**Directions:**
Rewrite the records starting with the line that contains "You are a computer-use" and going on through the end of the records, replacing "Dashboard" with "Home" and changing nothing else. Leave the pictures out of your answer.

Item-finding records

★ ★ ★ ★

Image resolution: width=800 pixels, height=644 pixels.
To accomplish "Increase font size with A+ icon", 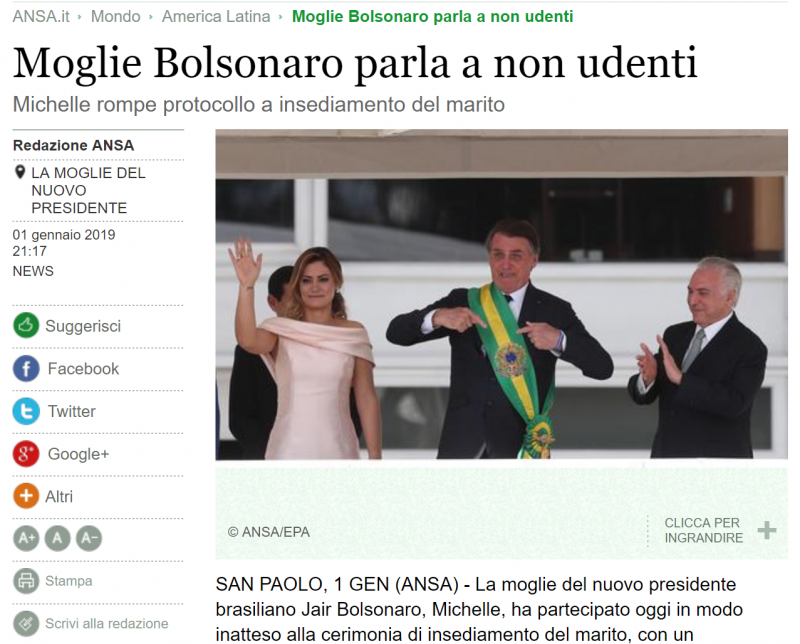I will (26, 538).
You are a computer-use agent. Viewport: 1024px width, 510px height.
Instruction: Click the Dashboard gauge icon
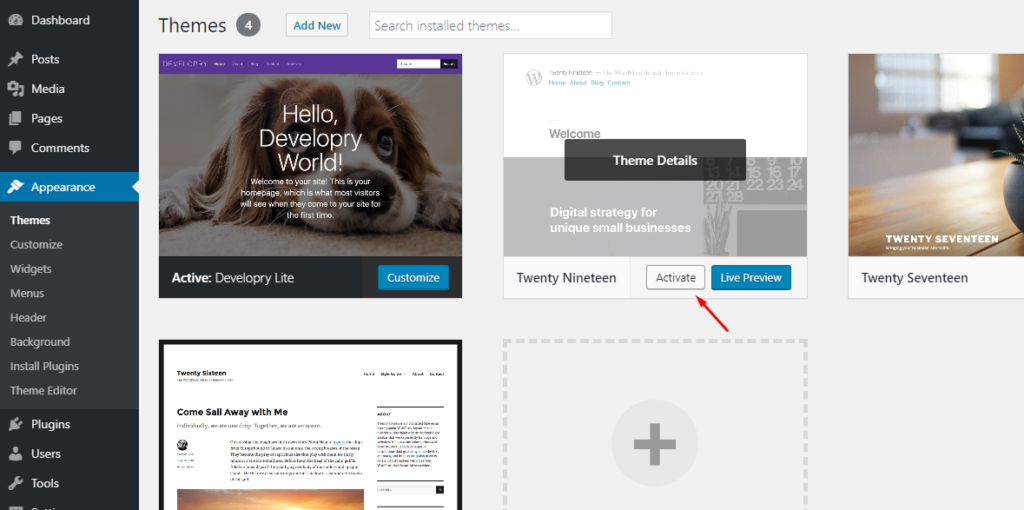tap(16, 20)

★ ★ ★ ★

**Task response:**
You are a computer-use agent. Viewport: 1024px width, 510px height.
Instruction: Click the Home gauge icon
tap(16, 20)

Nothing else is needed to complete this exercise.